Média : L'évènement du jeudi

Texte intégral

L’Évènement du Jeudi : Juppé n’est pas capable de donner suite à ce modèle. Vous pensez que la gauche peut inventer une synthèse ? Étatisme latin, capitalisme rhénan ?

Bernard Kouchner : Elle est en train de se faire, et elle s’appelle l’Europe. Elle s’appelle même l’Europe sociale. Elle sera moins étatique et plus partenariale.

L’Évènement du Jeudi : Sur l’exemple Tony Blair, on a bien vu à part vous, la manière dont le PS était timoré et on voit bien la difficulté pour le PS de choisir un autre modèle que cet étatisme latin aujourd’hui. La gauche au fond n’est-elle pas conservatrice ?

Bernard Kouchner : On ne gouverne pas sans grands partis. Ils ont une histoire. La France est le dernier des pays d’Europe, si tant est qu’elle l’ait fait correctement, à avoir introduit l’enseignement de l’économie dans l’enseignement secondaire. Nous sortons donc d’une cinquantaine d’années pendant lesquelles le seul enseignant d’économie du peuple de France s’appelait la CGT. Et vous voudriez que cela ne laisse pas de trace !

Ça fait quarante ans qu’avec Jacques Delors je mène le combat pour la rénovation de la pensée économique de la gauche. Nous avons été battus par Mitterrand, au congrès de Metz en 1977, on réémerge et je maintiens que ce qu’on vient de sortir comme programme est quand même le plus adapté au monde moderne et le plus proche des techniques de gestion de l’économie d’aujourd’hui que nous n’avions jamais produit. Quand on compare le nôtre avec les cinq pages lamentables de la droite qui ne dit rien, qui ne s’engage sur rien de précis, on est plutôt fiers.

L’Évènement du Jeudi : On ne voit pas toujours sur quel thème le PS pourrait – par gain de crédibilité ou qui sait ? d’enthousiasme – gagner l’élection. Le chômage ? Les 750 000 emplois proposés, vous y croyez ?

Bernard Kouchner : Oui. Pour comprendre l’équilibre du système, il faut commencer par la grande affaire qui est le chômage indifférencié avant de s’occuper des jeunes qui viennent en complément. Le chômage est un fléau d’une nature telle qu’il faut utiliser tous les outils disponibles. Nous avons une très grande maladresse à gérer le marché du travail. La Suède, l’Autriche, l’Allemagne ont un seul office. En France, il y a quatre organismes dont aucun n’est finalement responsable du placement à la sortie. Notre système est tel qu’il n’y a pas d’incitation à les sortir du chômage. Il faut faire cela et de la croissance. D’où le programme des grands emprunts européens pour les infrastructures.

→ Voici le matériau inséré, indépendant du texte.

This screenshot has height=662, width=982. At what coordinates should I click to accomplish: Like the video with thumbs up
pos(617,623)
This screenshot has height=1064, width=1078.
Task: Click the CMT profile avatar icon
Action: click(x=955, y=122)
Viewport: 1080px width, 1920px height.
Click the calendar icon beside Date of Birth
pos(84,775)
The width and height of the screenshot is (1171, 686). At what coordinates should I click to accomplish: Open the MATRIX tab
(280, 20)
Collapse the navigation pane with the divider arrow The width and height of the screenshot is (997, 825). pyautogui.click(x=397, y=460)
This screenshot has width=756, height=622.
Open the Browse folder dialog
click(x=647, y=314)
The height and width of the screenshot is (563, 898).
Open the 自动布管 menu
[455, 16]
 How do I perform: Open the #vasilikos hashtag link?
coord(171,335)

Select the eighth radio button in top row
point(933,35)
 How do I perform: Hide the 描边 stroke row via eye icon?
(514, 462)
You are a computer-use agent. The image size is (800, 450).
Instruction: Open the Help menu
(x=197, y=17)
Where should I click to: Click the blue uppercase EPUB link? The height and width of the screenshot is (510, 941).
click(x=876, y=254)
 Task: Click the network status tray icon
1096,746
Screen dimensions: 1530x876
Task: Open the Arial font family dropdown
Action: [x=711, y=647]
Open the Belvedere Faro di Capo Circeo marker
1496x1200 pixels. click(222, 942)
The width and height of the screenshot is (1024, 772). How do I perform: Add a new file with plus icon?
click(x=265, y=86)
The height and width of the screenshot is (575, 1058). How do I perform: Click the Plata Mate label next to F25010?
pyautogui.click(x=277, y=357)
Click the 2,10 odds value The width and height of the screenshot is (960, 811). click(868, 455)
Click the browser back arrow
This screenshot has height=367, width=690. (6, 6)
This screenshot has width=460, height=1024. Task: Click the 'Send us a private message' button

Reste que, à 4 % de croissance, on diminuera le chômage de 1 % par an, on en a pour trente ans. Et socialement on ne tient pas trente ans. Je crois que la réduction de la durée du travail est la seule possibilité pour en sortir, mais le sujet est pollué de trop de souvenirs, de fantasmes et de craintes. Les trente-neuf heures payées quarante ont été à cet égard mauvaises. On n’a fait que 50 000 ou 60 000 emplois sur sa lancée. Et cela a éteint pour plus de dix ans toute négociation entre salariés et patrons.

Donc, ça ne peut sortir que de négociations par unité de production, et non par entreprise. Comme on fait ? Peut-on ou doit-on préserver les payes ? Nous sommes en insuffisance de la demande. Éthiquement, un pays où le salaire moyen n’est pas encore tout à fait à 10 000F, ce n’est pas du luxe. Il est clair que demander des réductions de salaires, fussent-elles de 2 ou 3 %, ne passera jamais. Si on veut le faire par des négociations d’unités de production, il faut qu’elles soient demandées. Elles ne le seront que si les petits et moyens salaires sont préservés.

A partir de là, qui paie ? Nous dépensons 400 milliards de francs par ans à peu près pour soutenir le chômage. Il s’agit d’affecter différemment ces sommes économisées par la puissance publique aux entreprises, pour compenser les pertes de salaires. Nous avons des réponses maintenant. Il s’agit de la modulation du taux de charges sociales. Il faut en indexer la baisse sur celle du temps de travail. Il ne reste plus qu’à les mettre en œuvre…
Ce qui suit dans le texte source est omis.